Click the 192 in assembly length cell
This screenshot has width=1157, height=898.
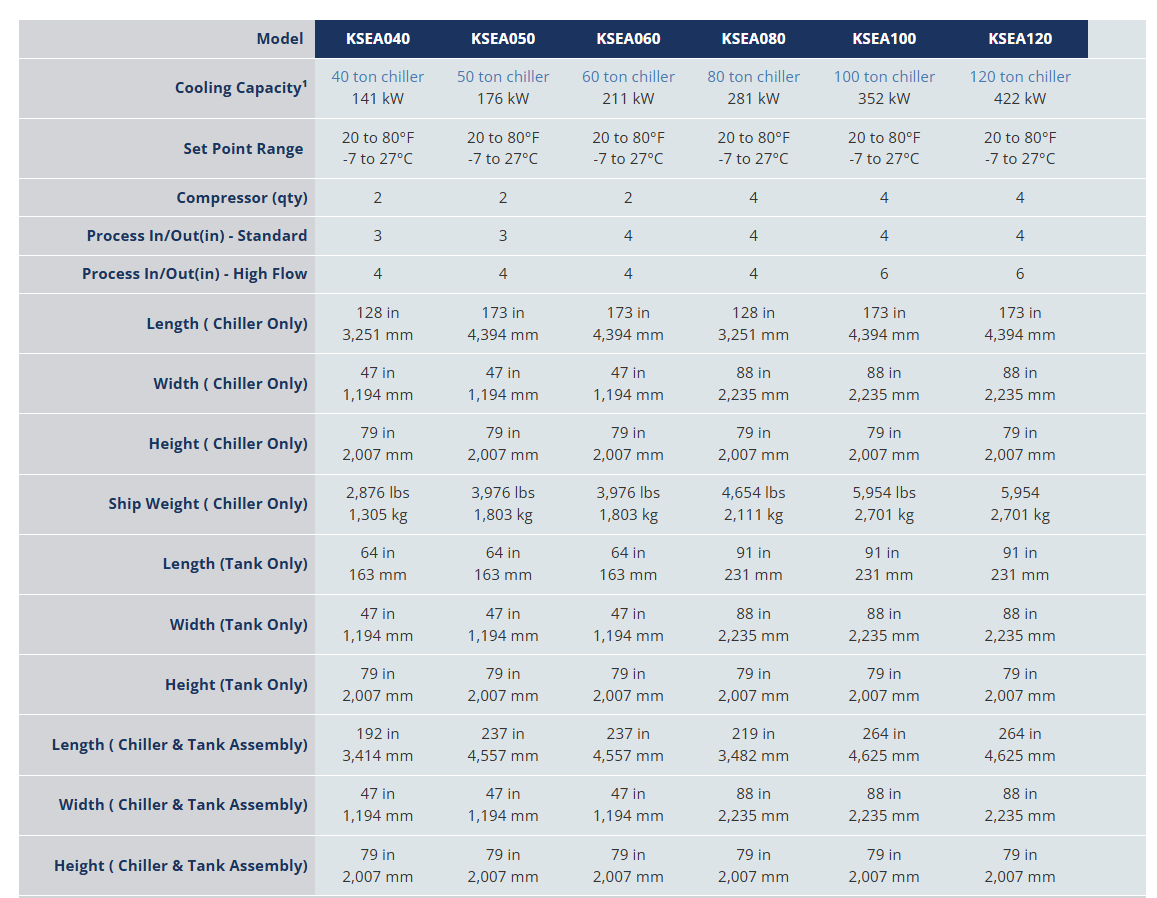pyautogui.click(x=377, y=734)
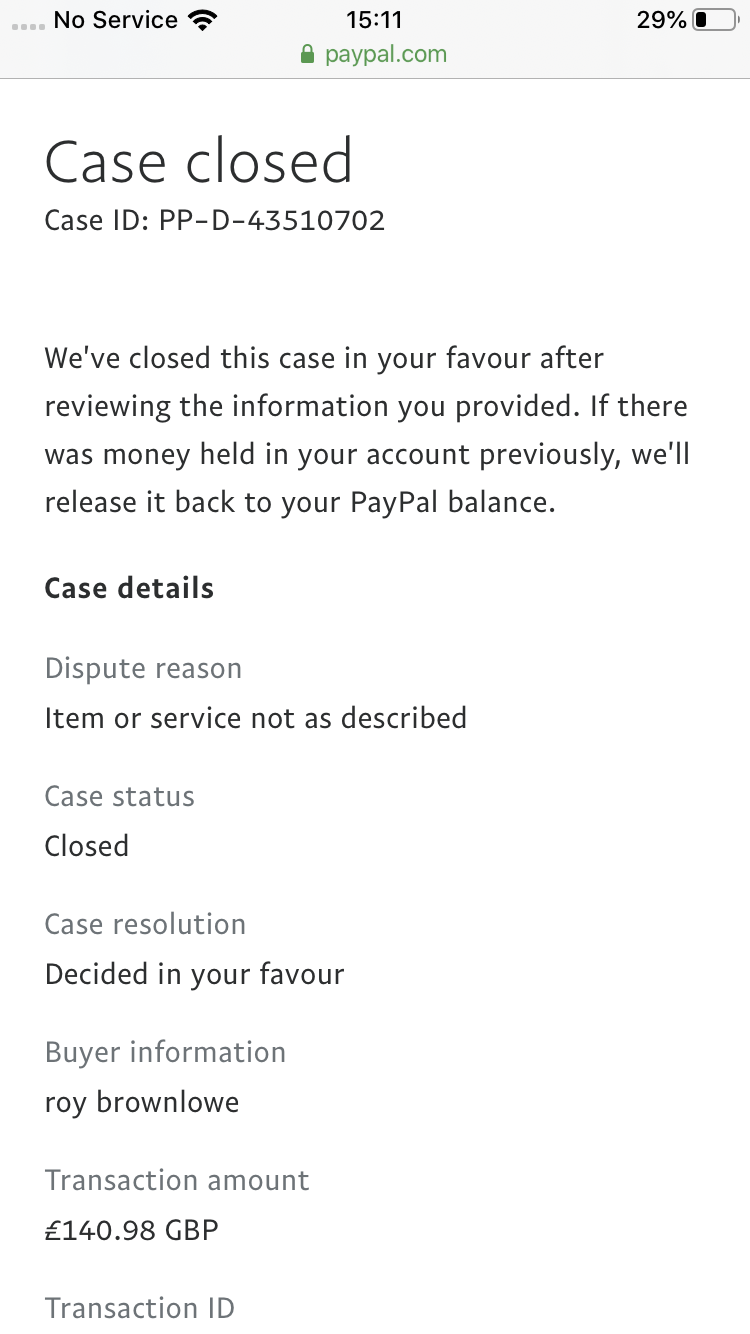
Task: Tap the £140.98 GBP transaction amount
Action: 132,1230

(THE TASK):
Copy the records above line for line without changing any wording, and leave the pictures out.

(EXERCISE RESPONSE):
Click the 192 in assembly length cell
This screenshot has width=1157, height=898.
pyautogui.click(x=377, y=734)
Task: Tap the £140.98 GBP transaction amount
Action: 132,1230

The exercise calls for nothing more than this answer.